Buraya kadar verilen bilgilere dayanarak, öğrencilere eleştirel düşünme beceri ve eğilimlerinin kazandırılması çağdaş eğitim programlarının hedefleri arasında olmalı, düşünme becerilerinin öğretimi, öğrenme sürecinin temel konumunda yer almalı ve düşünme becerilerinin öğretimine ilköğretimden itibaren öğretimin her basamağında yer verilmelidir. İlköğretimden yüksek öğretime kadar öğretimin her basamağında, öğrencilere eleştirel düşünme beceri ve eğiliminin kazandırılmasında en önemli görev, şüphesiz öğretmenlere düşmektedir. Ancak, öğretmenlerin eleştirel düşünebilen bireyler yetiştirebilmeleri için, öncelikle kendilerinin bu becerilere sahip olmaları gerekmektedir. Ayrıca, öğretmenlerin düşünme becerilerinin öğrenimi ve öğretimi konusunda da, çok iyi yetiştirilmeleri gerekir. Bu nedenle öğretmen adaylarına, öğretmenlik eğitimi sırasında verilen eğitimden başlanarak, hizmet içinde de eleştirel düşünme becerilerinin kazandırılması ve düşünme becerilerinin öğrenimi ve öğretimi konusunda yeterliliğe sahip olmaları önem taşımaktadır.
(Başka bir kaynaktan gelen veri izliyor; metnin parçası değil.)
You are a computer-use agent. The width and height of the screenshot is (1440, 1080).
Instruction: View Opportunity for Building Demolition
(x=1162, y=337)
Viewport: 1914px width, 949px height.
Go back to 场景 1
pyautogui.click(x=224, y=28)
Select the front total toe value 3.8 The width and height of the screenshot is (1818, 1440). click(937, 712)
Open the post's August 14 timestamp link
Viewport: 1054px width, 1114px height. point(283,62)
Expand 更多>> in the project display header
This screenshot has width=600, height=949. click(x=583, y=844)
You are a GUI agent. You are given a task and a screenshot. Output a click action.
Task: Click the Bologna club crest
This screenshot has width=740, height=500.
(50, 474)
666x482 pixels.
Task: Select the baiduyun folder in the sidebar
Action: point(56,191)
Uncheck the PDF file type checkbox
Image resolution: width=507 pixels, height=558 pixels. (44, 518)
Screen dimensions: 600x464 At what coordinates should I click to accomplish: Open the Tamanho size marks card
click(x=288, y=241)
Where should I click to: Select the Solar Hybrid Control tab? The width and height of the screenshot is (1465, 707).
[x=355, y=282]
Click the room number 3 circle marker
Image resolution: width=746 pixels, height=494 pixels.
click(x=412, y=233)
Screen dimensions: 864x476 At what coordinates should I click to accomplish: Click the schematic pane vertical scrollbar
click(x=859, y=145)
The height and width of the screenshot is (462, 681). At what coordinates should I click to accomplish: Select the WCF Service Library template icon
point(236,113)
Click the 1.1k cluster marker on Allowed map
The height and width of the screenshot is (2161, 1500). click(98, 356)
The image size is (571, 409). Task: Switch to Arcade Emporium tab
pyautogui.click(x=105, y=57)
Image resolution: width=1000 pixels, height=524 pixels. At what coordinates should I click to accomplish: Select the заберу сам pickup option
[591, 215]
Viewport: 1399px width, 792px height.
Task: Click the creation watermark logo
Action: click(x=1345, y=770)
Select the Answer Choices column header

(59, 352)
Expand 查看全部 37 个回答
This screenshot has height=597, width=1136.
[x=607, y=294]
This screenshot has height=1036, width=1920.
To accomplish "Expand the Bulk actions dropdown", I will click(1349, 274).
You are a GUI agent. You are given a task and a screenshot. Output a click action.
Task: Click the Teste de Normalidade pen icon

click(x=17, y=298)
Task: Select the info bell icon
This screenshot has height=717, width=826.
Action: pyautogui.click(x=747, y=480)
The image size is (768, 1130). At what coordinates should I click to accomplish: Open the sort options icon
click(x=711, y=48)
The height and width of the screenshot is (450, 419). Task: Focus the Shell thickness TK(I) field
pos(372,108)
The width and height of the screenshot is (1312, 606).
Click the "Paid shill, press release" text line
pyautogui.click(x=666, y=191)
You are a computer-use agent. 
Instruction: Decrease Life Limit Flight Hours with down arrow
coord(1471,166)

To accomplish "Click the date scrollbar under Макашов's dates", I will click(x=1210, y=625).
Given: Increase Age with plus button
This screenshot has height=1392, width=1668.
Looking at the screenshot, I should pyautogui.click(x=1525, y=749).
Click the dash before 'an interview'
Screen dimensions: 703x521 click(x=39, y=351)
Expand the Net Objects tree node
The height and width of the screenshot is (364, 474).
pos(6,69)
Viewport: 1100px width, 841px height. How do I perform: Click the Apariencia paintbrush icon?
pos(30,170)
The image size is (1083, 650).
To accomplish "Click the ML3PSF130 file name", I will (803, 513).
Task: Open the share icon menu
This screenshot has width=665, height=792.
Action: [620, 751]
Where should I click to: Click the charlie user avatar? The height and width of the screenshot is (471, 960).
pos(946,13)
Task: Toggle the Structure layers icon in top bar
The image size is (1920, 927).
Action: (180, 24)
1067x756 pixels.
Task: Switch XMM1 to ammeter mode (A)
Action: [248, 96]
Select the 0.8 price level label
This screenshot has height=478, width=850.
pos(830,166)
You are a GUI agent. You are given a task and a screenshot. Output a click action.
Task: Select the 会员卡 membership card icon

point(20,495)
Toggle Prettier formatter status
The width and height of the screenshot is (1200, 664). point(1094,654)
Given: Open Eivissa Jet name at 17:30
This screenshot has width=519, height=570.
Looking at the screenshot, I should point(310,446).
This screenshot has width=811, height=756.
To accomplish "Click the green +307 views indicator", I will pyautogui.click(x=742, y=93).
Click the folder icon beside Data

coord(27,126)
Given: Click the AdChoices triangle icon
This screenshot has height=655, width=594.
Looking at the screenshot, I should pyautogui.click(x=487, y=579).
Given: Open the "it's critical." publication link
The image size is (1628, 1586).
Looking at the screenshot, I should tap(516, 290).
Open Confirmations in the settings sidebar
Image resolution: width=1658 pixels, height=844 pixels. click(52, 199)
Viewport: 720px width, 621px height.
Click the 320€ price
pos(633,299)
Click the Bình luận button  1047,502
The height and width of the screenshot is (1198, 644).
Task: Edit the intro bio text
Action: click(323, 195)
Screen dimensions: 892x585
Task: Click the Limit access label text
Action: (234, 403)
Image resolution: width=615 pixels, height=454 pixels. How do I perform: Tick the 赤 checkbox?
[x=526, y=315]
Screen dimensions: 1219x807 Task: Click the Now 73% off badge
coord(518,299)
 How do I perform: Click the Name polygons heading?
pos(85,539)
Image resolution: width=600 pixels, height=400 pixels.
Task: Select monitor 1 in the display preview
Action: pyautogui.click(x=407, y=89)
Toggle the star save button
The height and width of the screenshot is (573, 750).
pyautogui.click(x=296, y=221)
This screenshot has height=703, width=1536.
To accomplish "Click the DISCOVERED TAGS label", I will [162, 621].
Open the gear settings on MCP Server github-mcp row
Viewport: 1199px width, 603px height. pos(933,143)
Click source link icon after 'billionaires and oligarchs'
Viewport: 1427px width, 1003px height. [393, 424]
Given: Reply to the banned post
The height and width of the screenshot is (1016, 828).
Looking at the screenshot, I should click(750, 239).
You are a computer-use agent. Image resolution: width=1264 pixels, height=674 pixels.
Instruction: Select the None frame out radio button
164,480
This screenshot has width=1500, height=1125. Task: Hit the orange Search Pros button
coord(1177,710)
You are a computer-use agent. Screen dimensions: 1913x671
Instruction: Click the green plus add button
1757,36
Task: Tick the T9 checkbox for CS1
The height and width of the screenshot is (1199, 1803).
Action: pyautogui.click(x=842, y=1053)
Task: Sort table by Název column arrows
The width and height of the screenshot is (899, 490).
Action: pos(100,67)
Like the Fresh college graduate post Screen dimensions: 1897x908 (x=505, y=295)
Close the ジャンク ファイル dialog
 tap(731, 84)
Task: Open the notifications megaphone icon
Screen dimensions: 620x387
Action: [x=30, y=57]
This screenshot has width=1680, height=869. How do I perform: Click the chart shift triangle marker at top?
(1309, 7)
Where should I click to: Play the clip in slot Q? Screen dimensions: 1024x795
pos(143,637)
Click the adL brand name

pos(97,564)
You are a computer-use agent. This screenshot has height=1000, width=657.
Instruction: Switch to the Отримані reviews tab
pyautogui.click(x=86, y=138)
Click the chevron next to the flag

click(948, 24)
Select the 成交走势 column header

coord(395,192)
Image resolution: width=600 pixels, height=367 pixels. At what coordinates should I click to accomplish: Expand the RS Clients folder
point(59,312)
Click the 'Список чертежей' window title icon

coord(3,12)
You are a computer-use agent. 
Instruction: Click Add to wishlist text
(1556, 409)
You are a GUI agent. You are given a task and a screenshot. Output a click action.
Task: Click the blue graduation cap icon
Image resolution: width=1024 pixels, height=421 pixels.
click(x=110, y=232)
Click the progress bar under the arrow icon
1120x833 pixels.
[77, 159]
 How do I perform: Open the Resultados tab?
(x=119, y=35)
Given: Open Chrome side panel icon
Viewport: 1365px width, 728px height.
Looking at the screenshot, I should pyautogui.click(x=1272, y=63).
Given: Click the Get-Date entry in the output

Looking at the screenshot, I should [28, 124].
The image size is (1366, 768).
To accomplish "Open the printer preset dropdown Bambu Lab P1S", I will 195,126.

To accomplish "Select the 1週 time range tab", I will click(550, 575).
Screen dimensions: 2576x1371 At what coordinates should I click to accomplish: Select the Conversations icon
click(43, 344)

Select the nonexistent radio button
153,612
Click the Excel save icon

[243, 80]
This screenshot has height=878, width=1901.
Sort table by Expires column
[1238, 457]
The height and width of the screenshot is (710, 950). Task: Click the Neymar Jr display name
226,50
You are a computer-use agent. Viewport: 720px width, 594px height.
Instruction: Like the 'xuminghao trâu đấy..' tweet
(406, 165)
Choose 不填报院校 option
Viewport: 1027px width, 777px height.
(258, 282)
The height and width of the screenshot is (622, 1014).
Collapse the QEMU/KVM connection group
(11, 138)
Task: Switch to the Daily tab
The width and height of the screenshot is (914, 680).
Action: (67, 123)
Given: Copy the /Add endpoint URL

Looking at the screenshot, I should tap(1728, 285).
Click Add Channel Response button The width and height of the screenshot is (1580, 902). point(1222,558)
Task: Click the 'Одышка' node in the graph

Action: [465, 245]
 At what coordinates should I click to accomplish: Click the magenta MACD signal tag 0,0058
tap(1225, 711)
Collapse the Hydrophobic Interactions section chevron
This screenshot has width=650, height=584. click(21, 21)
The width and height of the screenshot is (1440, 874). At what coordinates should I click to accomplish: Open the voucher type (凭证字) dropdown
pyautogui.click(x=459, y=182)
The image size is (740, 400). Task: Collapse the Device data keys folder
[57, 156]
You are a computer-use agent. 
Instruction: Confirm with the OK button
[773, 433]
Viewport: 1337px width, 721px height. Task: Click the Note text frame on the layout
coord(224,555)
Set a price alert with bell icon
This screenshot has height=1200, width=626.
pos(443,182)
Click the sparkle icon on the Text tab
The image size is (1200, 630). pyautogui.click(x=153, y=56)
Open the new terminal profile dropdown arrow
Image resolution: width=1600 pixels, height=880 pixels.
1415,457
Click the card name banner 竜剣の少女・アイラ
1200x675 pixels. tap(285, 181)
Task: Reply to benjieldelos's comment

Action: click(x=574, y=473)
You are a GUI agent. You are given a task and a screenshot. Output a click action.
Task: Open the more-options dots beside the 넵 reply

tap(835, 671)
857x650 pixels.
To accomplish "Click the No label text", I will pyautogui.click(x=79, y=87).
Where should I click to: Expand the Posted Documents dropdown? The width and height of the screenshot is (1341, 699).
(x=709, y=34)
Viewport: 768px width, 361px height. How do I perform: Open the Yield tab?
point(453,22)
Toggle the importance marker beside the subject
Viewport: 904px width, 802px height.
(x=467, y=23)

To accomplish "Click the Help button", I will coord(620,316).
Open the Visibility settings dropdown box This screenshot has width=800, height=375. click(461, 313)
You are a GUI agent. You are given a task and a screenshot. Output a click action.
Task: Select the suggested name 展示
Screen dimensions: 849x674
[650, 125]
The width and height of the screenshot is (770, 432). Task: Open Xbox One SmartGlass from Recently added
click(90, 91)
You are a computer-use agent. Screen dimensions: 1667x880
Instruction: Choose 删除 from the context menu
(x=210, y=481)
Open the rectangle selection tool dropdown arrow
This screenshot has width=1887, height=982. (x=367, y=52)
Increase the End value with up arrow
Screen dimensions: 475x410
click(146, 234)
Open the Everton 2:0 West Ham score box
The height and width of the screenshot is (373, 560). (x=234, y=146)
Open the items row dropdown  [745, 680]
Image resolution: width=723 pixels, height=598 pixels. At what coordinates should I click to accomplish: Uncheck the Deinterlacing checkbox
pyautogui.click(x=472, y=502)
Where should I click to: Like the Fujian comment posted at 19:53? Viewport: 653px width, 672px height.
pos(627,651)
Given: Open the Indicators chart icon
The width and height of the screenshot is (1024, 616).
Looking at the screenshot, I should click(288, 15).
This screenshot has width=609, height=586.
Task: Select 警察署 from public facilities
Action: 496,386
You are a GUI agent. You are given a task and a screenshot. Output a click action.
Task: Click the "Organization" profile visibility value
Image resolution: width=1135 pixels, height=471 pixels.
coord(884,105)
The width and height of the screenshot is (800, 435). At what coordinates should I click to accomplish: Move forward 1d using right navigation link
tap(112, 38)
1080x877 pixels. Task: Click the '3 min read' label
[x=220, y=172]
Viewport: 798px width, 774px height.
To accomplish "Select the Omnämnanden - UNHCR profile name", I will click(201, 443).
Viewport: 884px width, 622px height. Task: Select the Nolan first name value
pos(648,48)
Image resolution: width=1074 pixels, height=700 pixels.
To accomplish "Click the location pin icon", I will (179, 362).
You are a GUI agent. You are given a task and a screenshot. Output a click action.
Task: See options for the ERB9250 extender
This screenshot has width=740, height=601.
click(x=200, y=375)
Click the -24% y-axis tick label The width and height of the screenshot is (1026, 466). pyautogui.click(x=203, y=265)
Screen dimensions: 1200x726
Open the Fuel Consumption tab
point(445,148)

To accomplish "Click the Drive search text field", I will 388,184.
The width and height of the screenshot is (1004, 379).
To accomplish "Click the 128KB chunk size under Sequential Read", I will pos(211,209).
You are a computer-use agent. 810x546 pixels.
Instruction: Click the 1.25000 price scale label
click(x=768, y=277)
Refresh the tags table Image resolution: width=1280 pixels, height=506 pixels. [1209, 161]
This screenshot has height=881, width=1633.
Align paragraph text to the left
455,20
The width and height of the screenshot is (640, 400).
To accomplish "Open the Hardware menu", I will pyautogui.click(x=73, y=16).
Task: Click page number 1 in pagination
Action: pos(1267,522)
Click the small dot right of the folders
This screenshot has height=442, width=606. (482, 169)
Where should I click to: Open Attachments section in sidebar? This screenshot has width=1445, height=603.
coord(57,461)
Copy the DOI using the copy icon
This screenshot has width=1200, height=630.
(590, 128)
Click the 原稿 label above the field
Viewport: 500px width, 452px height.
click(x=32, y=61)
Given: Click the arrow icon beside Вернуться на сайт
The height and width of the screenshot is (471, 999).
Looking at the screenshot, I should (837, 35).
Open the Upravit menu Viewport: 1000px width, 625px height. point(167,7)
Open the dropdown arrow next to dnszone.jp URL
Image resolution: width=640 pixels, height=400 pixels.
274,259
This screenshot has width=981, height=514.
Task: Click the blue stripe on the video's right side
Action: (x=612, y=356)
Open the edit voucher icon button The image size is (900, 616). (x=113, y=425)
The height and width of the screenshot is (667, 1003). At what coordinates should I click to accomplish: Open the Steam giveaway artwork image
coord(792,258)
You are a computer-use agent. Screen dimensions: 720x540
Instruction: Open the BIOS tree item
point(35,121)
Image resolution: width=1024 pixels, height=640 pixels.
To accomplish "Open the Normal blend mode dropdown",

Bu bağlamda, öncelikle eğitimin yükseköğretim ayağında gerekli düzenlemeler yapılarak, öğretmen adaylarının öğretmen yetiştiren eğitim fakültelerinin programlarından eleştirel düşünme beceri ve eğilimlerinin öğrenimi ve öğretimi konusunda yeterli donanıma ve eleştirel düşünebilme özelliklerine sahip bir şekilde mezun olmaları sağlanmalıdır. Bunu yapabilmenin ilk şartı, eğitim fakültelerinin eğitim programlarının hedefleri arasında eleştirel düşünmeye yer verilmesidir. Ayrıca eğitim fakültelerin eğitim programlarında, eleştirel düşünmenin öğrenimi ve öğretimine ilişkin derslere ve eleştirel düşünme becerilerini temel alan eğitime yer verilmelidir.

İşte bu araştırma da, eleştirel düşünmeye dayalı fen eğitiminin fen bilgisi öğretmen adaylarının akademik başarı, eleştirel düşünme, öz-yeterlik inanç ve problem çözme beceri düzeylerine etkisini ortaya koymak, araştırmanın sonuçları ışığında öğrencilerin eleştirel düşünme beceri düzeylerini geliştirebilmek ve eleştirel düşünmenin öğretimi konusunda yeterli bir seviyeye ulaşabilmelerini sağlayabilmek için öneriler sunmak ve eleştirel düşünme becerilerini temel alan fen eğitimi örnek ders planları geliştirmek açılarından önem taşımaktadır. Ayrıca, bu araştırma ile eleştirel düşünmenin fen eğitimine uygunluğu, kullanılabilirliği belirlenecek ve genel

anlamda eleştirel düşünmenin eğitim sistemine yapabileceği katkı ortaya konulacaktır. Buna ilaveten, eleştirel düşünme becerilerini temel alan eğitimin öğretmen adaylarının öğrenme ürünlerine etkisini ölçmeye dikkat çeken bir araştırma olması ve bu amaçla öğretmenlerin hizmet öncesi eğitim programlarının geliştirilmesine, öğretmen yetiştirme programlarına, akademisyenlere, ilgili kurum ve kuruluşlara yol göstermesi ve bilgi sunması açısından büyük önem taşıdığı düşünülmektedir. Ayrıca, araştırma sürecinde geliştirilen eleştirel düşünmeye dayalı fen eğitimi ders planlarının, öğretmenlerin eleştirel düşünmeyi temel alan dersler planlayabilmeleri ve daha etkili eleştirel düşünme eğitimi vermelerini sağlayabilmek için faydalanabilecekleri bir örnek olması açısından, araştırmanın önem taşıdığı düşünülmektedir.

Bütün bu bahsedilenler, en çok itina gösterilerek yetiştirilmesi gereken geleceğin öğretmenlerini ve eğitim kurumlarının her kademesinde öğrenim gören geleceğin bireyleri bugünün öğrencilerini, formal ve informal eğitimin her aşamasında yakından ilgilendiren ve üzerinde önemle durulması gereken “eleştirel düşünme” konusunun araştırmada kullanılma gerekçelerini oluşturmaktadır.